CEPOSONLINE.COM, JAYAPURA - Tokoh perempuan adat dan pejuang lingkungan asal Merauke, Papua Selatan, Yasinta Moiwend atau yang dikenal sebagai Mama Yasinta, membantah keras tudingan yang menyebut dirinya difasilitasi pengusaha untuk datang ke Jakarta.
"Seluruh biaya perjalanan saya dari Papua ke Jakarta dilakukan secara mandiri dengan menggunakan biaya pribadi,"ucap Mama Yasinta.
Ia mengaku tidak pernah menerima bantuan maupun fasilitas dari pihak yang disebut-sebut dalam berbagai narasi yang beredar di media sosial.
"Itu tidak benar, saya naik pesawat biasa dengan penumpang,"ujar Mama Yasinta.
Menurutnya, perjalanan dari Wanam menuju Merauke, kemudian ke Jayapura hingga Jakarta dilakukan dengan biaya sendiri.
Karena itu, ia meminta masyarakat tidak mudah percaya terhadap informasi yang tidak dapat dipertanggungjawabkan.
Mama Yasinta juga membantah adanya intimidasi ataupun tekanan dari aparat penegak hukum terkait keberangkatannya ke Jakarta.
"Tidak ada intimidasi.Saya datang ke Jakarta karena harga diri saya,"tegasnya.
Mama Yasinta juga membantah jika ia datang ke Jakarta difasilitasi atau dibiayai oleh pengusaha.
Ia juga menjelaskan kedatangannya ke Jakarta bukan untuk membahas proyek strategis nasional (PSN) ataupun agenda politik tertentu.
Langkah tersebut diambil karena dirinya merasa martabat dan hak pribadinya telah dilanggar setelah wajahnya ditampilkan dalam sebuah film dokumenter tanpa persetujuan.
Menurut Mama Yasinta, penggunaan wajah dan identitasnya secara berulang dalam film Pesta Babi tersebut telah menimbulkan luka batin yang mendalam.
"Saya punya wajah ini di mana-mana mereka putar film itu, saya sakit hati. Tanpa izin dari saya. Maka itu saya datang ke Jakarta,"bebernya.
Sebagai bentuk keseriusan, Mama Yasinta bersama kuasa hukumnya, TS Hamonangan Daulay, telah menempuh jalur hukum dengan melaporkan dugaan pencatutan wajah dan data pribadinya ke Direktorat Reserse Kriminal Umum Polda Metro Jaya pada Jumat (29/5/2026) lalu.
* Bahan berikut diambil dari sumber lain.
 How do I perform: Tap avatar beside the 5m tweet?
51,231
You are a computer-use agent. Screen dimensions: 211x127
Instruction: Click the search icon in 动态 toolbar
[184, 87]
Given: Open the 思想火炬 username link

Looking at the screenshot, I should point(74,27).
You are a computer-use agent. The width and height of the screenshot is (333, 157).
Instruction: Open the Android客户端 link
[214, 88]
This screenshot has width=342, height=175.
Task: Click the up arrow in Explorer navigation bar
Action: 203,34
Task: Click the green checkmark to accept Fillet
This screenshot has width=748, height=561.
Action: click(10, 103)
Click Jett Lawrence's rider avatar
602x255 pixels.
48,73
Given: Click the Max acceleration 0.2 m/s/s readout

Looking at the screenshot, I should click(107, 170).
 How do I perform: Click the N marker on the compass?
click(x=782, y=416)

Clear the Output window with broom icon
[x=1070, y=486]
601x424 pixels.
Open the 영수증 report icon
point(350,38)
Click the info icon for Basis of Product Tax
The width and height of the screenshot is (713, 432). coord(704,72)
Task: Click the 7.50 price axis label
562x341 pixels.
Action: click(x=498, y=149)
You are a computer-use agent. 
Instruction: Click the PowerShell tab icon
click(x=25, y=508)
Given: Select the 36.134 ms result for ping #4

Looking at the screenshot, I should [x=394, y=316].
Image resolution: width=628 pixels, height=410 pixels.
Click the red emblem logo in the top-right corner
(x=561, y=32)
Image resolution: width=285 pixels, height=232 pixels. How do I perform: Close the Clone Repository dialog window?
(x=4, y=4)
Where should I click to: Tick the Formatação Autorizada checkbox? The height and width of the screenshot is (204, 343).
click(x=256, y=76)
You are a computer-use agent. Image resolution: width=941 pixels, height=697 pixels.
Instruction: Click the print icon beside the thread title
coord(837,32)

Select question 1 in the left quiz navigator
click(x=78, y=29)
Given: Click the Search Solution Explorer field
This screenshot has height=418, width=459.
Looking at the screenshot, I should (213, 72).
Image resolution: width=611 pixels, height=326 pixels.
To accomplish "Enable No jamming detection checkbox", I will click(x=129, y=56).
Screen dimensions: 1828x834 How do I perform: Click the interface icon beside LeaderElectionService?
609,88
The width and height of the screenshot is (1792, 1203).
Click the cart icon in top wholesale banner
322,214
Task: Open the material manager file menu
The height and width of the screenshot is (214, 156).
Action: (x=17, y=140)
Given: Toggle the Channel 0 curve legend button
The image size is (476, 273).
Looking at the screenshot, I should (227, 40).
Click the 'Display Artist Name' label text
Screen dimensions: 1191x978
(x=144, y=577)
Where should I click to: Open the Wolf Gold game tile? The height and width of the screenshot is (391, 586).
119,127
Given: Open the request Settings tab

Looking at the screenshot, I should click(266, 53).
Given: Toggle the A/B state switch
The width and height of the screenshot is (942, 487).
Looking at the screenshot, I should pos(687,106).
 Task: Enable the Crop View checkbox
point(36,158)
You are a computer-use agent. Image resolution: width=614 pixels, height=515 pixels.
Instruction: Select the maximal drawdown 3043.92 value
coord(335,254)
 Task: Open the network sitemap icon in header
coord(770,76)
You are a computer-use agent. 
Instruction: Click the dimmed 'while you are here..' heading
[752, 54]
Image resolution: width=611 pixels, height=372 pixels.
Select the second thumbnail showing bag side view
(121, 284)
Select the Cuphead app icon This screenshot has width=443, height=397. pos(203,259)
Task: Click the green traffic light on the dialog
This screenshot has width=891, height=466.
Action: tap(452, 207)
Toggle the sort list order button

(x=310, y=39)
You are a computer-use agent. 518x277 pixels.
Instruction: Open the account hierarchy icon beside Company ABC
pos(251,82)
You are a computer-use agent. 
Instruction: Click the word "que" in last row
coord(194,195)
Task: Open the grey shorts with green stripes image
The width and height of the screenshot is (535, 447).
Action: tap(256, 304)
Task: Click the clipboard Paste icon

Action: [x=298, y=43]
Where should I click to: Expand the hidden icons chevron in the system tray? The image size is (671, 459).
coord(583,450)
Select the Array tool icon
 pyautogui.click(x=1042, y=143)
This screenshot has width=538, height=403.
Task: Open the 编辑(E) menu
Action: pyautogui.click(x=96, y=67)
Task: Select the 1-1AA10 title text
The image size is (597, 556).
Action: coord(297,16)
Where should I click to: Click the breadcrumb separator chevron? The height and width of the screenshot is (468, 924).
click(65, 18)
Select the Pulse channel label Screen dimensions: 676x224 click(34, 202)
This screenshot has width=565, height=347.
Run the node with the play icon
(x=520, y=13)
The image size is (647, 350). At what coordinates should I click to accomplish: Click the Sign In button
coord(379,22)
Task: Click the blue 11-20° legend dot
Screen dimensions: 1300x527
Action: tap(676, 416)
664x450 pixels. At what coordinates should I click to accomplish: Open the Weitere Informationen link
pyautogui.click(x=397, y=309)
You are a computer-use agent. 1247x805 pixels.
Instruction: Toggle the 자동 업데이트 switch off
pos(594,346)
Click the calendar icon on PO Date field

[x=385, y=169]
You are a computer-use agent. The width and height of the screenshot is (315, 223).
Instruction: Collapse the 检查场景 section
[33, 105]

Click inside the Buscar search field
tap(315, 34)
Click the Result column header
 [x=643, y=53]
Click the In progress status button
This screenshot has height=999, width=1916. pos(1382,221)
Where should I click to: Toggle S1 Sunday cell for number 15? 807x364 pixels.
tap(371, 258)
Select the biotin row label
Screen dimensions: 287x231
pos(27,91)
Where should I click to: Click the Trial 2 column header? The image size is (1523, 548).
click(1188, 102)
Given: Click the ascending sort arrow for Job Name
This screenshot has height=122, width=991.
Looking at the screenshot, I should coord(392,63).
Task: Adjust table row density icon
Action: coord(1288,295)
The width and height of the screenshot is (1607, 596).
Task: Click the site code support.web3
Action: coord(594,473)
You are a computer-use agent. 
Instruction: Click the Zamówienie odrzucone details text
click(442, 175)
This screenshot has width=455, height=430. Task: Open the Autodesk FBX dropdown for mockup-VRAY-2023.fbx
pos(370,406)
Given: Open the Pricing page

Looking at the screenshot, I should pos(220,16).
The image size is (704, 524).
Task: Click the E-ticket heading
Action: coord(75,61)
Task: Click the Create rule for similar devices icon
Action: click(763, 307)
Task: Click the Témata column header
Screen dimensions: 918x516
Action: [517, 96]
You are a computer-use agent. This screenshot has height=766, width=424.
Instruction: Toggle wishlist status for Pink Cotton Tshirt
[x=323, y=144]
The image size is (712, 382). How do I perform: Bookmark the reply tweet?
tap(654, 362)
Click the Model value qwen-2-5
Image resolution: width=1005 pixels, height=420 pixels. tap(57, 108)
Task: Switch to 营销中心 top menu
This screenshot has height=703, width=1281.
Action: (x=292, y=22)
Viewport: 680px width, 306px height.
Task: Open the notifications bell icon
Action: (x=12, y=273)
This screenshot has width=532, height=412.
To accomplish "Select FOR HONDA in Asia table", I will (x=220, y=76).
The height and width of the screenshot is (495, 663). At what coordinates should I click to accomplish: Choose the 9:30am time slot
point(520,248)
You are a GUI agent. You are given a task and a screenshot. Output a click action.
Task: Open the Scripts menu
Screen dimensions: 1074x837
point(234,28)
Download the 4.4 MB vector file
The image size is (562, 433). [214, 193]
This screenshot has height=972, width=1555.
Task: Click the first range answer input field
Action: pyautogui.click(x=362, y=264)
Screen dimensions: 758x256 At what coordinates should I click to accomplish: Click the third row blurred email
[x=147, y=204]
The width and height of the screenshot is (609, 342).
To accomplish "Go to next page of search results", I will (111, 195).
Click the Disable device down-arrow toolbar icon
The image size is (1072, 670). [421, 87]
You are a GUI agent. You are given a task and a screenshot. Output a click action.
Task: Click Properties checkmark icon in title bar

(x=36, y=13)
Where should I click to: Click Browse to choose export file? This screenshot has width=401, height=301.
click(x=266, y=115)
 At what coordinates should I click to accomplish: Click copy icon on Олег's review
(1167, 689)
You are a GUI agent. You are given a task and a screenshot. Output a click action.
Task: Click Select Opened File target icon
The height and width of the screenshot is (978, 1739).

Laporan tersebut telah diterima polisi dengan nomor register LP/B/3843/V/2026/SPKT/Polda Metro Jaya. Pihak penyelenggara film dilaporkan atas dugaan pelanggaran Pasal 65 juncto Pasal 67 Undang-Undang Nomor 27 Tahun 2022 tentang Pelindungan Data Pribadi (UU PDP). (*).